### Exercise goal
Copy the records verbatim, from the first line through the line containing "Action: coord(1040,220)", both included.

### Exercise materials

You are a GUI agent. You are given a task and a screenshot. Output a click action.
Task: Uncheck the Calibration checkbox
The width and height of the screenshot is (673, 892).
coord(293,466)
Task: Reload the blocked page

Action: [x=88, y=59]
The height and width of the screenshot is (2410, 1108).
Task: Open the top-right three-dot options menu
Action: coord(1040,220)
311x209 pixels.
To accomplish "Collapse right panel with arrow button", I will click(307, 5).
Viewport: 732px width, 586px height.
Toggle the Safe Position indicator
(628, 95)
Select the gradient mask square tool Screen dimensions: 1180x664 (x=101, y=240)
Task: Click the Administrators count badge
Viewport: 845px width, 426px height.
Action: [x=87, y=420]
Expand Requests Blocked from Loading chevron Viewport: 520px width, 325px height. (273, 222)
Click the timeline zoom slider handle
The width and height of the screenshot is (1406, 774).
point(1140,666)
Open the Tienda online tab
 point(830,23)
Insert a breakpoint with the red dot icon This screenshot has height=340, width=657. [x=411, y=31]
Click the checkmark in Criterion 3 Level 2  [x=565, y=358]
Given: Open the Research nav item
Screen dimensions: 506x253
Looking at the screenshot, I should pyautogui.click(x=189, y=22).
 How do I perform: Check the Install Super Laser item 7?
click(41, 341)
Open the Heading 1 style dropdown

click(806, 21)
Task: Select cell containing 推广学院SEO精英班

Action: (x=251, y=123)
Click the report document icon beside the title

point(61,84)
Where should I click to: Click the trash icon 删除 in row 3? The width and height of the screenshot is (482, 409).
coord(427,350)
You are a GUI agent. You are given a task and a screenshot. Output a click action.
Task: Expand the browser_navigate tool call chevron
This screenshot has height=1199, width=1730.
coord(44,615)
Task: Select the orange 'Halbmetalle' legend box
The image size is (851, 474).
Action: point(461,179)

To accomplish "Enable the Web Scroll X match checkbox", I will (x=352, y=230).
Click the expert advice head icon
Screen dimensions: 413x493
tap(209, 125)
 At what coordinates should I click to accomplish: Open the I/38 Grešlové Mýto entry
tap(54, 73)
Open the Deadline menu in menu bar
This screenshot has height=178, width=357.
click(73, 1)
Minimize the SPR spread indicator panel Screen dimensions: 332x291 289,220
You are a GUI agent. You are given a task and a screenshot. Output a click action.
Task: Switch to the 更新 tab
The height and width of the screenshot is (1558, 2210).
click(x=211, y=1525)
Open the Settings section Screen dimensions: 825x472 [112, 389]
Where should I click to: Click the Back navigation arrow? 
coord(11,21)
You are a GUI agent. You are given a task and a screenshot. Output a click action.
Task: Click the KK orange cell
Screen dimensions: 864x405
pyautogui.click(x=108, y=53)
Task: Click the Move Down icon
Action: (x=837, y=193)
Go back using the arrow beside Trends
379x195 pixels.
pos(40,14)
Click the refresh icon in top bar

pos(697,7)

### Answer to the task
You are a GUI agent. You are given a task and a screenshot. Output a click action.
Task: Uncheck the Calibration checkbox
The width and height of the screenshot is (673, 892).
coord(293,466)
Task: Reload the blocked page

Action: [x=88, y=59]
The height and width of the screenshot is (2410, 1108).
Task: Open the top-right three-dot options menu
Action: coord(1040,220)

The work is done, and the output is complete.